Camden was up before the crack of dawn with his father, Joel Rinckey, on the morning of May 26, 2018. Most kids his age dread getting up early, but Camden has no problem at all, especially with fishing involved.
“We usually start our day off super early,” said Joel. “I wake him up about 4:30 to go fishing. We were on the lake probably about 6:45. We’ve got kind of a routine.”
After hitting the lake, Joel and Camden dropped out some live herring on 6-lb. test lines with 8-lb. fluorocarbon leaders to keep the sharp-toothed pickerel from cutting them off. Not two minutes after the first line was dropped in, the rod went off. Joel immediately went for his phone to get video of Camden catching the fish.
“On Burton, if you’re in the right spot at the right time, the first fish is generally the biggest fish,” said Joel.
Joel wanted to chronicle this moment for Camden.
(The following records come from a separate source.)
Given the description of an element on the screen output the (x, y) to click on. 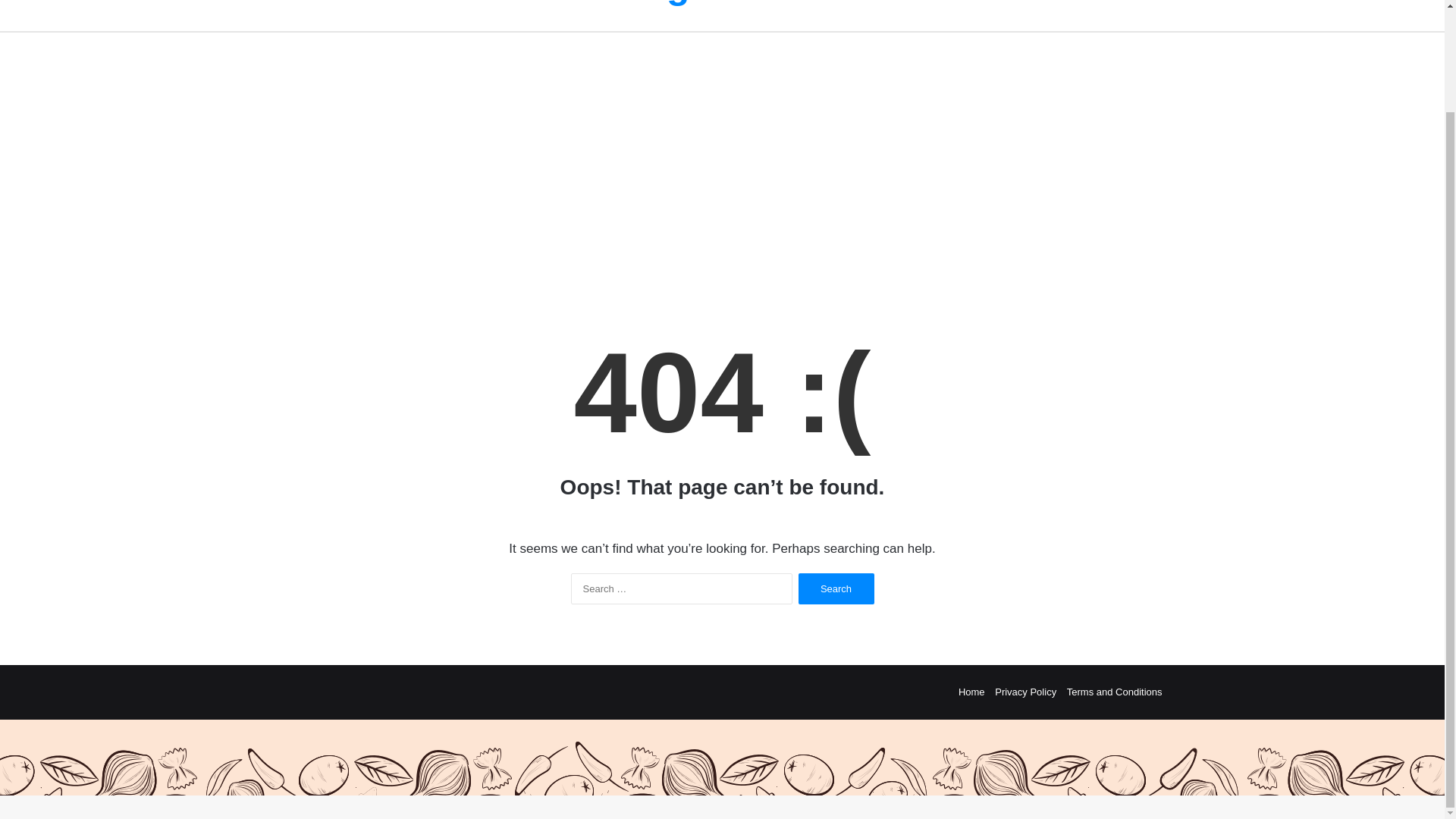
Terms and Conditions (1114, 691)
Search (835, 588)
Privacy Policy (1025, 691)
leightorres (721, 2)
Search (835, 588)
leightorres (721, 2)
Home (971, 691)
Search (835, 588)
Given the description of an element on the screen output the (x, y) to click on. 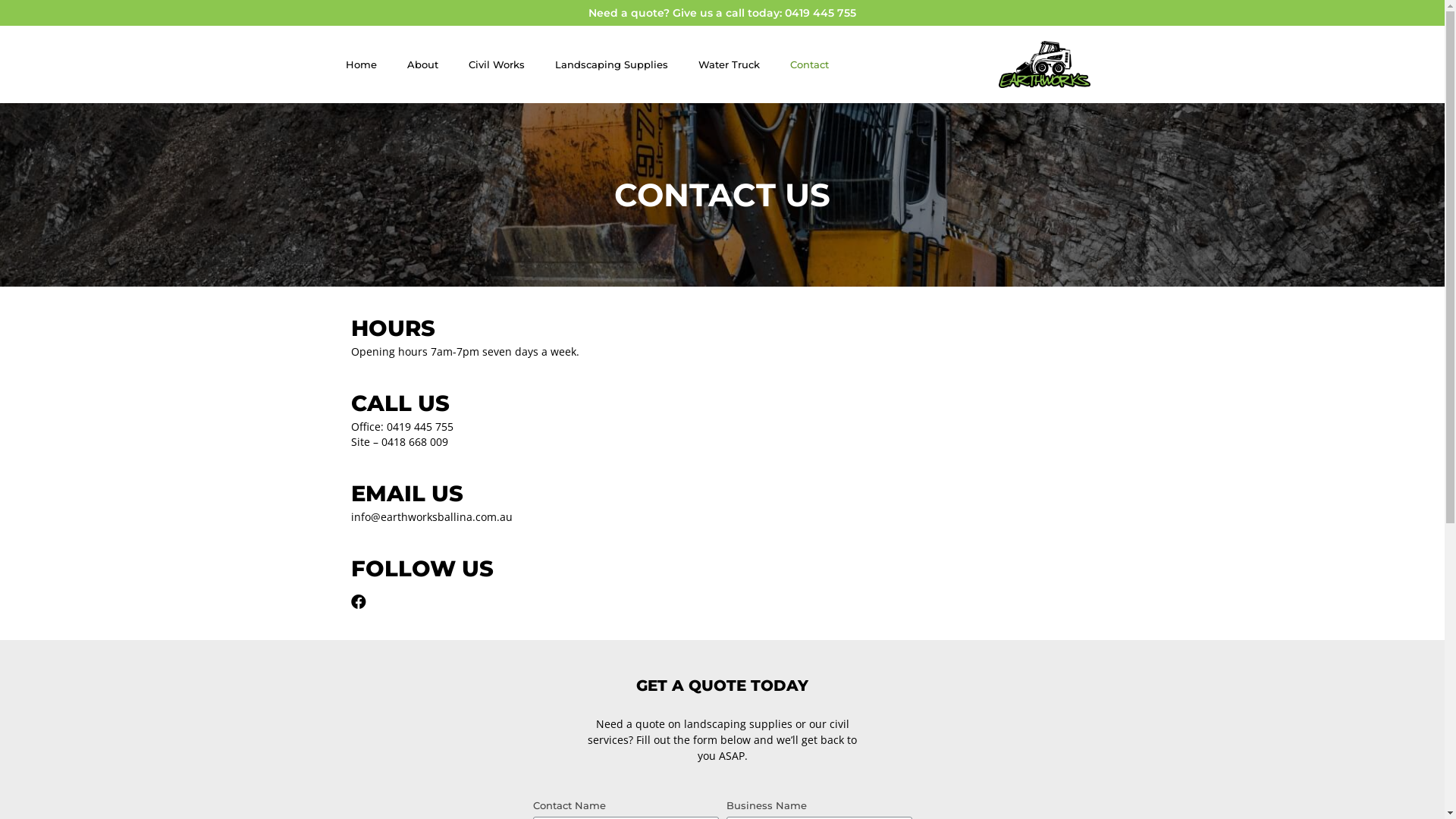
Civil Works Element type: text (496, 64)
Water Truck Element type: text (728, 64)
Home Element type: text (361, 64)
About Element type: text (421, 64)
Landscaping Supplies Element type: text (611, 64)
Contact Element type: text (809, 64)
227 South Beach Road, Ballina, NSW 2478 Element type: hover (911, 462)
Given the description of an element on the screen output the (x, y) to click on. 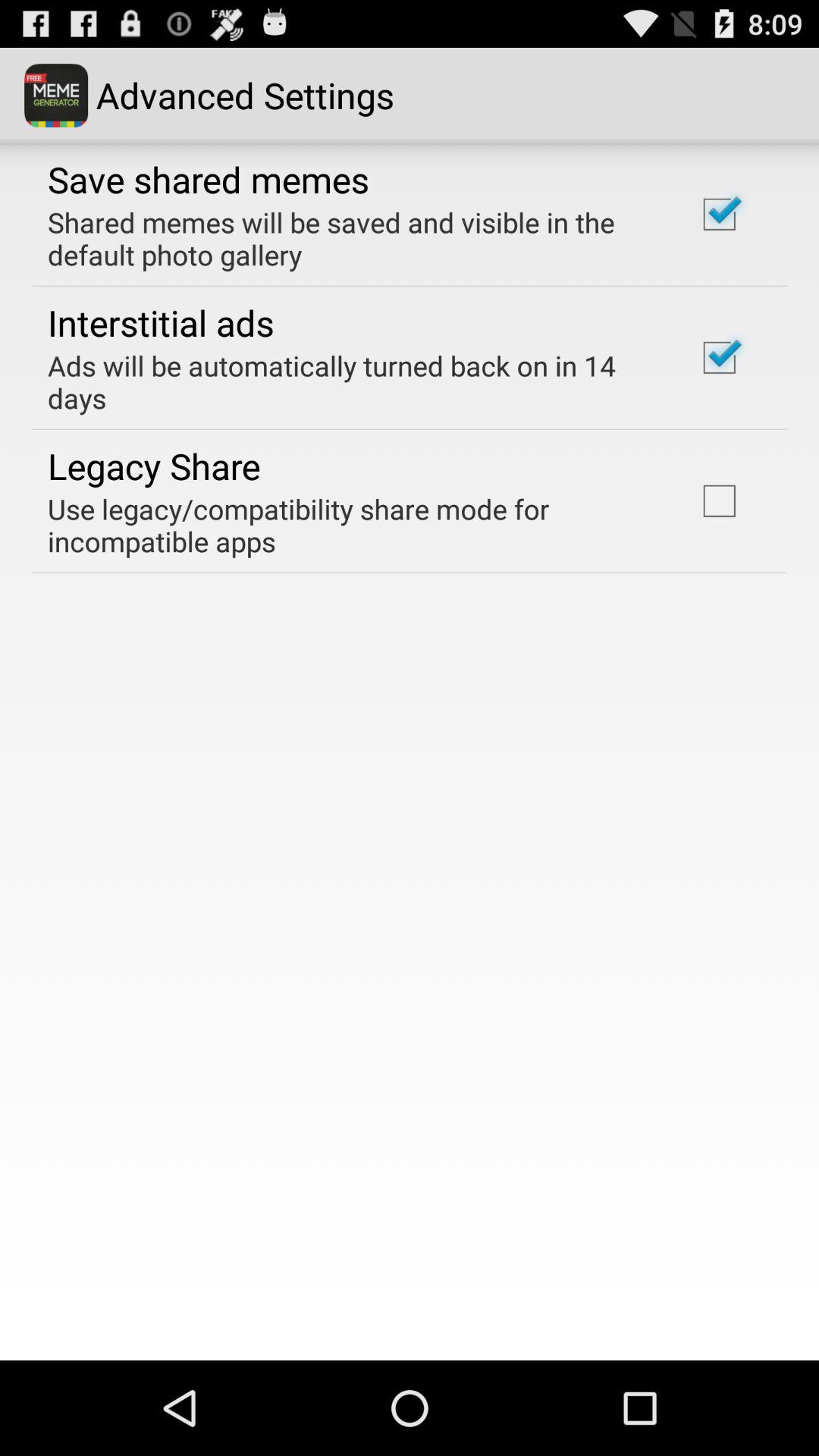
scroll to use legacy compatibility app (351, 525)
Given the description of an element on the screen output the (x, y) to click on. 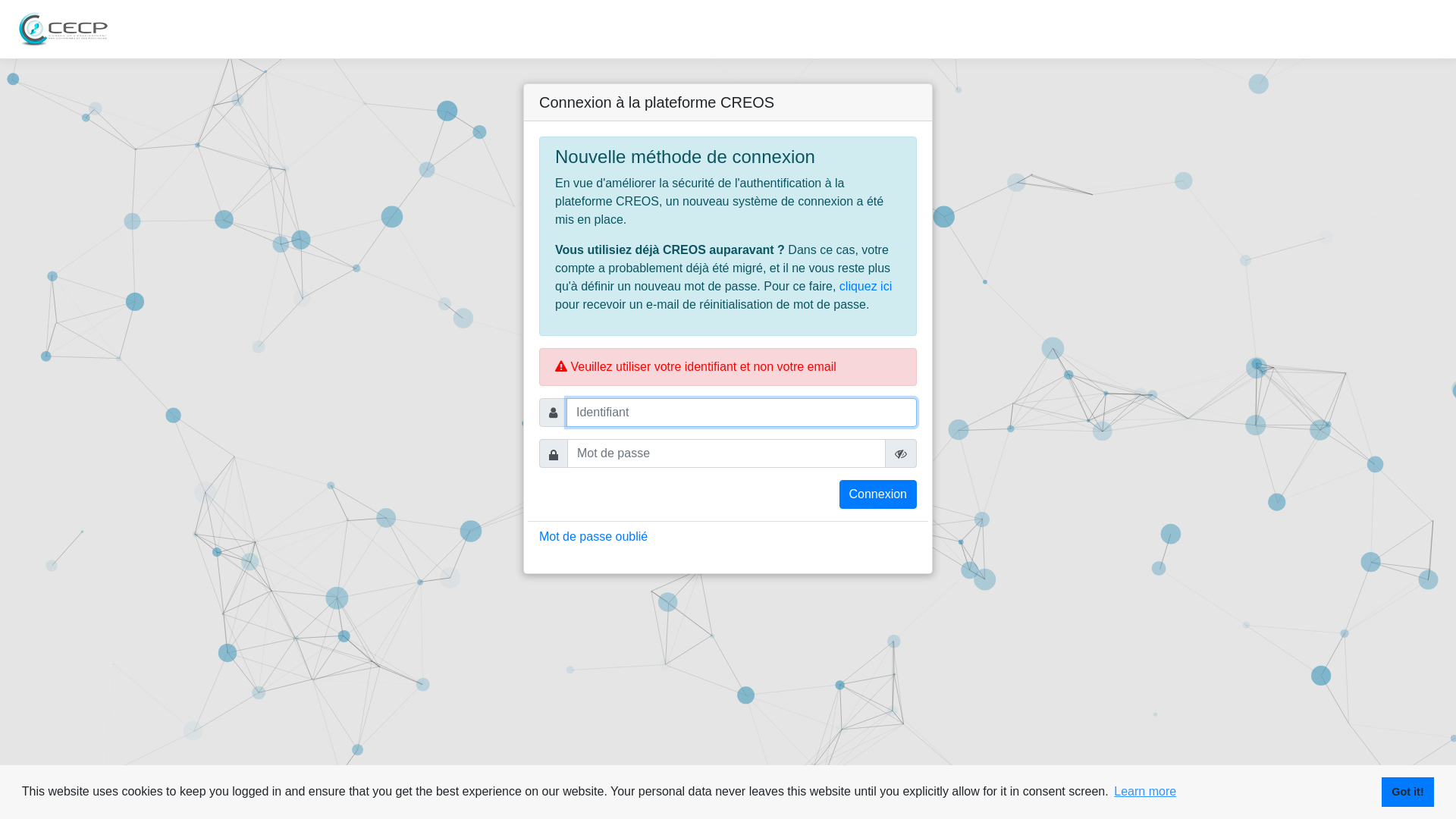
cliquez ici Element type: text (865, 285)
Connexion Element type: text (877, 494)
Learn more Element type: text (1144, 791)
Got it! Element type: text (1407, 791)
Lock Element type: hover (553, 454)
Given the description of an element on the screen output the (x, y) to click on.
He told his son to grab the rod and start fighting the fish, and he began recording what turned out to be a 7-minute fight.
Camden was apparently pretty prepared for the battle. The previous year, he caught a 9-lb. brown trout that is now on the wall at his house. He has caught a 9-lb. bass out of Burton, as well.
“We knew it was a big fish just from how many we’ve caught up there,” said Joel. “We’ve caught a ton of 7- to 8-pounders, and I just knew that this fish was special just from how it was running.”
Camden reeled the fish in the boat and Joel realized it has to be close to the Lake Burton record. It was all smiles and excitement after that, as seen in the attached video.
“When he was a year and half, he caught his first fish,” said Joel. “He’s caught more fish than most grown men.”
If Camden keeps this up, he could end up with numerous record fish by the time he reaches his dad’s age.
Camden’s brown trout was weighed on certified scales and was verified at the Lake Burton Hatchery facility. It beat the previous record by 10 ounces.
GON keeps official lake and river records for most all major lakes and rivers in Georgia, and all records are online.